Text shown ->

_ _ _ _ _

Periodically, they had to be changed and required careful handling as fingerprints and natural skin oils could degrade the light quality. There are two main types of HIDs – there’s the HPS – (High Pressure Sodium) which emit light in the reddish/orange spectrum, that supports the fruit-producing plant stage. The other is in the blue spectrum , known as MH (Metal Halide) and used more in the early stages of growth – responsible for producing strong roots and growth of foliage.
HIDs have gradually been fazed out (although there are some people who still use them today) Now they are supplanted by the highly popular LEDs which are universally in most lights today. LED stands for Light Emitting Diode and works very differently from bulbs – diodes are actually chips that arranged on a circuit board Although they have a narrow color range, they emit light from different points, but when arranged together they can appear to be any color. HIDs are different in that the light all comes form one source.
This is what the underside of one of my LED grow lights look like. Notice how the little squares look white and red, but they are purple when switched on!
One reason LED lights are preferred by gardeners over the old-school HIDs is the fact that they are cooler. This is true of LEDs in general, not just grow lights…One thing I love about the newer models of Christmas light strands is that they are cool to the touch. I remember inheriting an old set of my grandmother’s C( holiday lights which get so hot I wasn’t comfortable with the idea of using them. So there’s that – HID lights get fairly hot, so they needed to be elevated above plant rows by at least 18″.
If plants’ foliage gets hot along with cold roots, it could lead to a lot of stressed-out vegetation. Therefore, to this day, HID lights make sense in colder environments only. The second thing is the fact that LED lights are more energy efficient.

_ _ _ _ _

Information supplied ->
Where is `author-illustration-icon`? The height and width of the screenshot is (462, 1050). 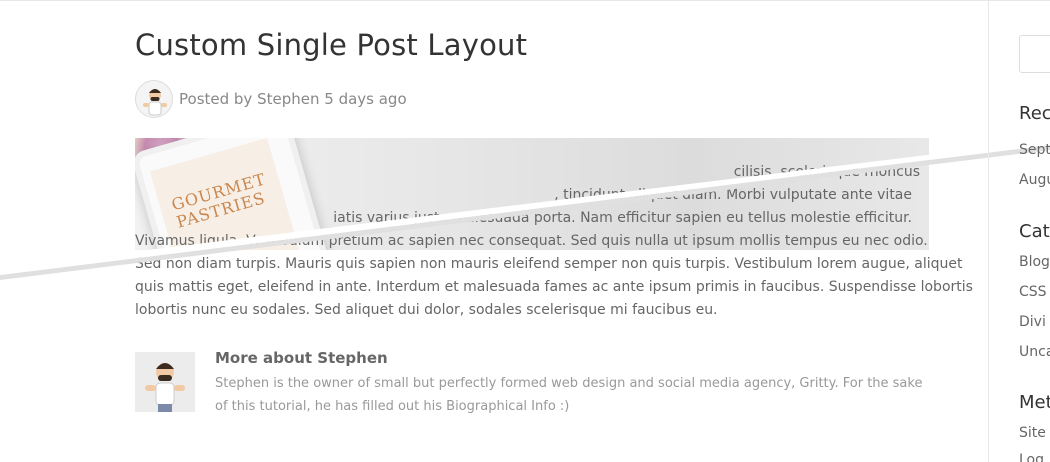 author-illustration-icon is located at coordinates (165, 382).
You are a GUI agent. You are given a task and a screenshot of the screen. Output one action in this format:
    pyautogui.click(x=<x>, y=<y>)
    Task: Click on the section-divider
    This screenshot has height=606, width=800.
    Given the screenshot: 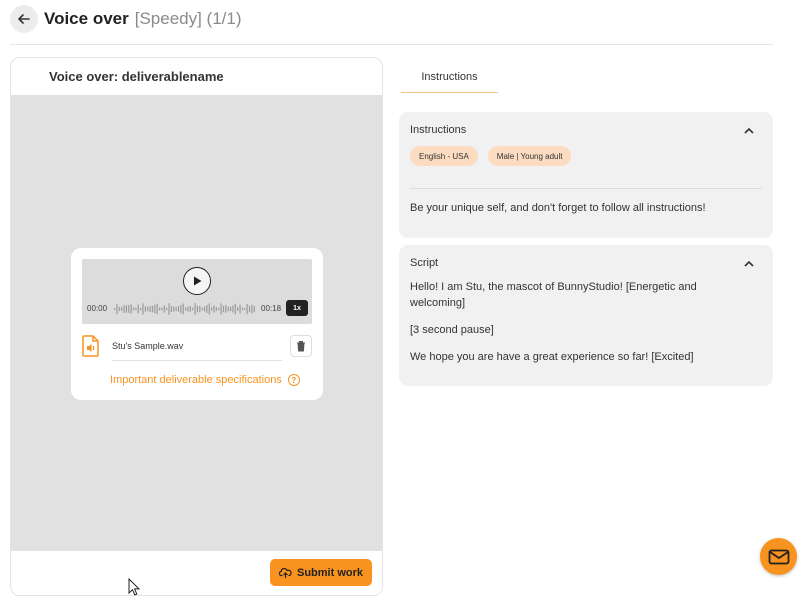 What is the action you would take?
    pyautogui.click(x=586, y=188)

_ _ _ _ _

Set of tasks ->
A) In the text about grow lights, rewrite the paragraph beginning "One reason LED lights are preferred" more briefly, keeping its main facts.
B) Continue the text about grow lights from where it stops.

Results in order ->
A) Gardeners prefer LED lights over older HIDs partly because LEDs run cooler. This is true of LEDs in general: newer Christmas light strands stay cool to the touch, unlike the writer's grandmother's old holiday lights, which got uncomfortably hot. HID lights get fairly hot, so they had to be placed at least 18″ above plant rows.

B)
Are there other types of light used in gardening nurseries? Yes.There is a third main type of grow light that is popular on the market today, and that’s the CFL (compact fluorescent lighting) Instead of the well-known long tube they are in the bulb shape you may be familiar with for everyday use. Long fluorescent tubes are not only cumbersome to deal with, they are fragile, God help you if one of them shatters.
They emit light that meets the criteria of optimum PAR spectra They have replaced incandescent lights in efficiency and output. You can find them in that “corkscrew” shape I descibed earlier.
Ideally, look for “full spectrum” when it comes to good lights. When I was reading about lighting the terms broad and full spectrum came up a lot, it almost made me think about CBD oil. Lol. “Lumens” is the metric used on LED lights and refers to strength of light visible to the human eye but it doesn’t tell you exactly what is usable by plants, which is where the PAR metric comes in.
How Colors Of Light Affect Plant Growth
On with that, now let’s talk about the different colors on the spectrum and how they are influential in plant growth.
You may or may not be familiar with color spectrums, wavelengths, the color prism, etc…all related to science. If not that’s OK too. We’ll focus on how this science relates to plant life. There is a scale known as the PAR (Photosynthetic Active Radiation) which is a metric of light on the spectrum including wavelengths measured in NM (nanometers.)
The most abundant phase of plant growth is encompassed by the 400-700 NM range. Light wavelengths that fall outside of this spectrum still have value, but figure less prominently. Red is on the highest end (the 700) and the color that produces the most fruit producing. Blue on the 400 range end is the growth color.
Green factors in the least after all chlorophyll is the green pigment that plants have in abundance so all it does is reflect it back.
White, on average, is good….I have 2 white LED bulbs with the standard socket in my grow room and 2 more in the living room for my houseplants to supplement them through the wintertime. The latter, of course, being decorative, I do not have any other goals for them other than to stay healthy.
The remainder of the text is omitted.